Änderungsmitteilung einreichen
Wohngeldstelle · Meldepflicht

Wohngeldstelle · Meldepflicht
Sie MÜSSEN Änderungen melden bei: Einkommen steigt um >15%, Miete sinkt um >15%, Haushaltsgröße ändert sich (Geburt, Auszug), Umzug, Trennung/Scheidung.
Formlos oder mit Formular der Wohngeldstelle. Aktenzeichen des Bescheids angeben.
Gehaltsnachweis, neuer Mietvertrag, Geburtsurkunde etc. — je nach Art der Änderung.

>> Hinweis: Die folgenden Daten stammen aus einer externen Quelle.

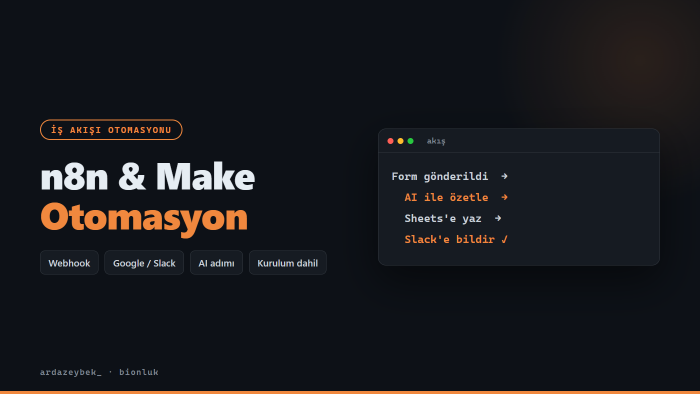Select the AI adımı tag
The width and height of the screenshot is (700, 394).
(217, 263)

Persönlich, per Post oder (in einigen Kommunen) per E-Mail an die Wohngeldstelle.
| Leistung | Betrag |
|---|---|
| Änderungsmitteilung | Kostenlos |
| Bei Verstoß gegen Meldepflicht | Rückforderung zu viel gezahlten Wohngelds |
| Ggf. Bußgeld | Bis 2.000 EUR bei vorsätzlich unterlassener Meldung |
Rückforderung des zu viel gezahlten Wohngelds. Bei Vorsatz: Bußgeld bis 2.000 EUR.
Die Mitteilung muss SCHRIFTLICH erfolgen. Mündlich reicht nicht.
Bei nachträglicher Prüfung (z. B. durch Steuerdaten) droht Rückforderung + Bußgeld.